この取り組みの中心になっているのは、羽黒地域の農家でつくる農業法人「ハグロファーム」の齋藤力代表(62)=羽黒町川代。2010年から月山高原の耕作放棄地で搾油用のヒマワリ「サンフラワー」を無農薬で育て、夏場の観光スポットとして定着しつつある。
昨年度は市の中小企業ものづくり振興事業補助金の採択を受け、ヒマワリ油を搾った。種の収穫と殻むきは、社会福祉法人「いなほの会」が運営する障害者就労支援事業所「さくらが丘」(羽黒町川代)の利用者が担当。農産物のネット販売を手掛ける「庄内の恵み屋」(東原町、佐藤幸直社長)が瓶詰めにして販売するほか、イタリア料理店「アル・ケッチァーノ」(下山添)の奥田政行オーナーシェフにも活用してもらう。
また、ヒマワリの茎や葉から繊維を取って「ヒマワリ紙」をすき、さくらが丘の利用者がブローチやイヤリングを製作。繊維の抽出に関しては、鶴岡工業高等専門学校教育研究技術支援センターの伊藤眞子副技術長の技術指導を受けた。
今年3月の初の搾油では、庄内の恵み屋の関連の農業法人「庄内野の風ファーム」(播磨)の搾油機を使い、ヒマワリの種約20キロから瓶詰めの油約100本(1本140ミリリットル)分の試作品ができた。量は多く取れないが、風味が良い低温圧搾で、クセがなく、透明感ある油が取れたという。

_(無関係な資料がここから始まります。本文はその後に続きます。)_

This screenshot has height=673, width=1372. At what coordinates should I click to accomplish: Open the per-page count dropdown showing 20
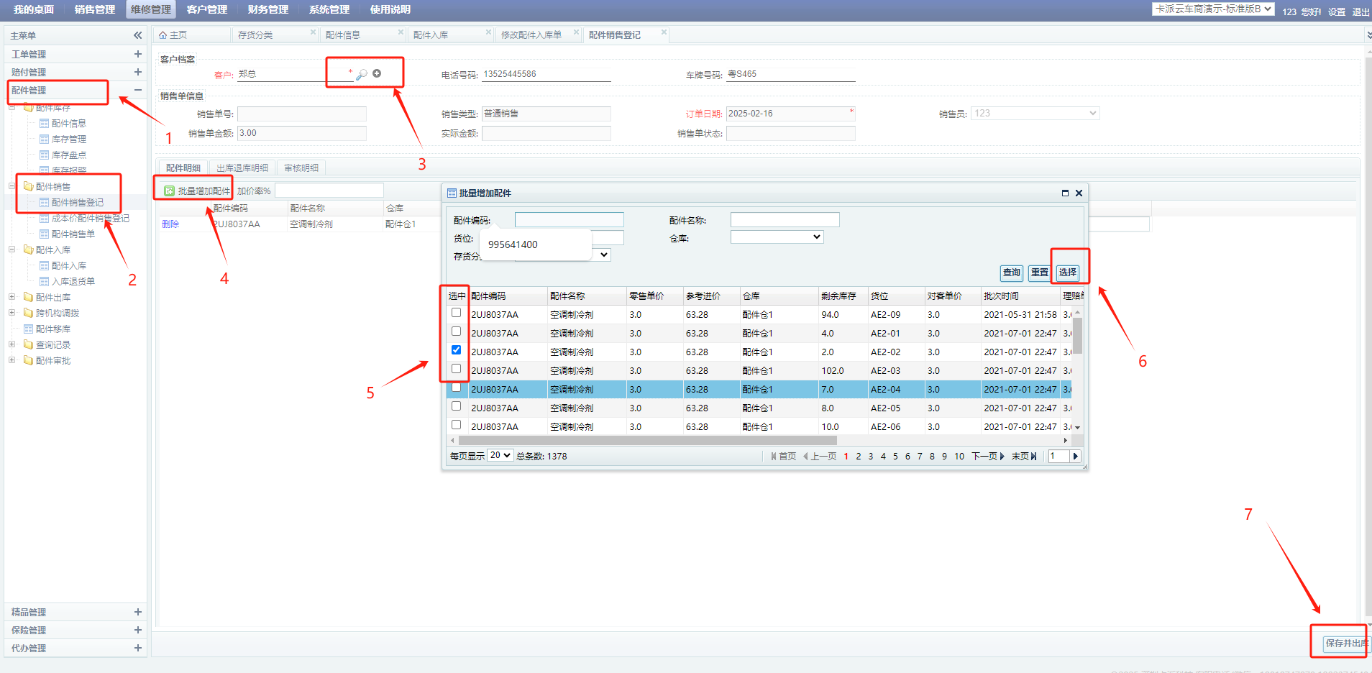click(x=500, y=456)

伊藤さんによると、ヒマワリ油はビタミンEが豊富で、劣化しにくく、料理のほか、椿油のように髪にも付けられるという。
より本格的な生産に入る今年は6月初旬、月山高原の耕作放棄地約2ヘクタールに種をまいた。10月中旬ごろに収穫し、12月ごろに搾油、ネットや地元の産直などを通じて販売する。価格は1本1000円前後を予定。一方、ヒマワリ紙の小物は現在、見頃となったヒマワリ畑に来た観光客らに1個200円程度で販売している。収益はいなほの会に渡し、就労支援につなげる。
齋藤さんは「国産で無農薬のヒマワリ油はあまりない。さまざまな人の関わりで、農業だけでなく、障害者の就労支援や地元の食の活性化など波及効果が広がれば」と話している。
鶴岡地区では、ヒマワリのほか、エゴマ、菜の花でも同様の農福食商学連携の動きがあり、ヒマワリを含め「ベジタブルオイル3リング」と称するネットワークを形成。連携してさらに活動を活性化させていくという。